© 1997 The Sacramento Bee - Editorial
Wednesday, October 15, 1997

By Peter Schrag

Political reform the old-fashioned way SB 49

It's been a truism among political moralists that the only way to enact any significant reform is through voter initiatives. Indeed, some reformers think that probably the best reason for having the initiative at all is to clean up the campaign and elections process. What legislator, after all, would ever vote to change the evil system that brought him or her into office?

But last week Gov. Pete Wilson signed into law what is or might become the most significant campaign reform measure of the past generation: a plain old bill, SB 49 by Sen. Betty Karnette, that will require electronic filing of campaign expense reports for state office campaigns on which more than $50,000 is spent, and that means virtually all.

Beginning with the year 2000 election cycle, all such reports will be online, and some will be online in next year's elections. That means that the citizen who wants to know how much money a legislative candidate received from whom will be able to find out without a trek to the secretary of state's office in Sacramento. The information will be available at terminals in most libraries and, of course, on any home computer equipped with a modem. Passage of the bill is not necessarily a sign that virtue is busting out under the dome, but even in the Legislature, the capacity to tolerate embarrassment sometimes reaches a limit.

Meanwhile, trial begins today in federal court in Sacramento on a challenge to Proposition 208, yet another voter initiative (passed last November) designed to impose campaign contributions and impose other good government reforms on the process.

The timing of the two events, of course, is mere coincidence, but a coincidence that deserves attention. For Proposition 208 is not the first political reform initiative to run into trouble in the courts in the past decade or so. Two others, Propositions 68 and 73, passed at the primary in 1988, were jointly and severally chewed up by state and federal courts. A more recent reform, the open primary initiative, is facing its own court tests.

It would be risky to draw too much of a generalization from these events; California's biggest step in improving campaign reporting and cleaning up the elections process came through the initiative process with the Political Reform Act of 1974, which created the Fair Political Practices Commission and put in place the basic reporting of political expenditures and contributions.

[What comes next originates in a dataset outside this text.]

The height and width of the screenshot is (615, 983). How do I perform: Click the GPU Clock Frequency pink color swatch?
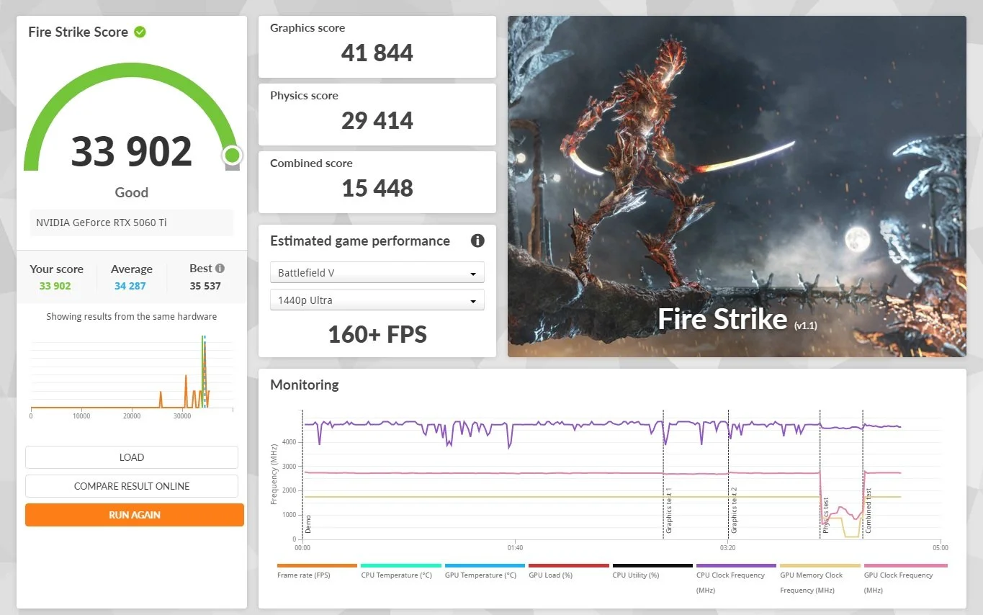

And yet, as should have become clear in recent years and even in recent days the barriers to more thoroughgoing political reform may lie not just in the unwillingness of self-interested politicians to clean up their own act. They arise from court decisions that have held that the ability to spend money in getting one's message out is an essential corollary to the constitutionally guaranteed right of free speech.

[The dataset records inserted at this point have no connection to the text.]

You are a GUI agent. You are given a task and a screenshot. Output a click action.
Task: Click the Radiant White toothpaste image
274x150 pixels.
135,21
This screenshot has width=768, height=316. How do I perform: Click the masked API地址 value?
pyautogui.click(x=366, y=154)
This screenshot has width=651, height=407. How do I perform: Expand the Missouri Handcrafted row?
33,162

One can argue about those decisions, and particularly about Buckley vs. Valeo, the 1976 Supreme Court ruling that erected the biggest of those barriers. Is there healthy debate, or even free speech, when one candidate or party can buy a big megaphone, and the other can buy nothing?

But it's hard to argue that it's an easy call, particularly since it's virtually impossible to curtail individual citizens or committees of individuals from publishing political tracts or buying newspaper ads expressing their political views whether about issues or about candidates. And if that can't be done without shredding the First Amendment, restraining political spending by candidates, even if not impossible, raises its own questions of fairness.

Last week's crash of the McCain-Feingold campaign reform bill in Congress another coincidence was widely read by the goo-goos at Common Cause and the reform-obsessed New York Times as yet another example of political venality. And for many people in Congress, no doubt it was just that. But it's also an illustration of how difficult substantive campaign finance reform really is, even when all concerned come to it with the purest of motives. And that's something the reformers never seem to acknowledge.

Which brings the case back to SB 49, the modest bill the governor signed last week. Its passage too took huge and sometimes frustrating efforts, both by people in the Legislature, by Secretary of State Bill Jones and by the indefatigable Kim Alexander, who runs the California Voter Foundation and who has been waging this fight for the better part of three years.

And yet disclosure the speedy, comprehensive and accessible reporting of which deep pocket gives how much to whom, which is what SB 49 requires may be the most effective check on corrosive political influence that can be devised. Three or four campaign spending initiatives have been passed, so far to no avail, despite the elephantine gnashing and stomping that attended their enactment. SB 49, passed by the Legislature and signed by the governor the old-fashioned way, may actually work.